Com o encurtamento das escalas de abate, que vem levando a uma postura mais agressiva das indústrias frigoríficas na compra do gado, os preços do boi gordo ficaram aquecidos nas principais regiões produtoras do país. Em São Paulo, a arroba alcançou cerca de R$ 355 na modalidade a prazo dia 5.
Para Fernando Henrique Iglesias, analista da Safras & Mercado, a baixa oferta de animais para abate é o principal fator pressionando os preços no curtíssimo prazo. Esse cenário reduzido na disponibilidade faz com que as compras sejam realizadas com mais intensidade, refletindo diretamente no valor da arroba.
No mercado interno, a demanda por carne bovina permanece aquecida. O ingresso dos salários na economia, junto ao aumento sazonal do consumo em função do Dia dos Pais, eleva a expectativa de alta para os preços no atacado. Paralelamente, as exportações mantêm volume relevante, contribuindo para o equilíbrio do mercado.

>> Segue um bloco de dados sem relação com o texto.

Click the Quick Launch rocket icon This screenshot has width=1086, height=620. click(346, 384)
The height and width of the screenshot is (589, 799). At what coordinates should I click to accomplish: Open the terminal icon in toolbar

Em julho, o Brasil exportou 228 mil toneladas de carne bovina fresca, congelada ou refrigerada, com receita de US$ 1,447 bilhão, e preço médio da tonelada em US$ 6.350,50. Comparado a julho de 2025, houve queda de 5,8% na receita média diária e recuo de 17,7% no volume, mas o preço médio subiu 14,4%, mostrando ajuste na pauta exportadora em meio à demanda global.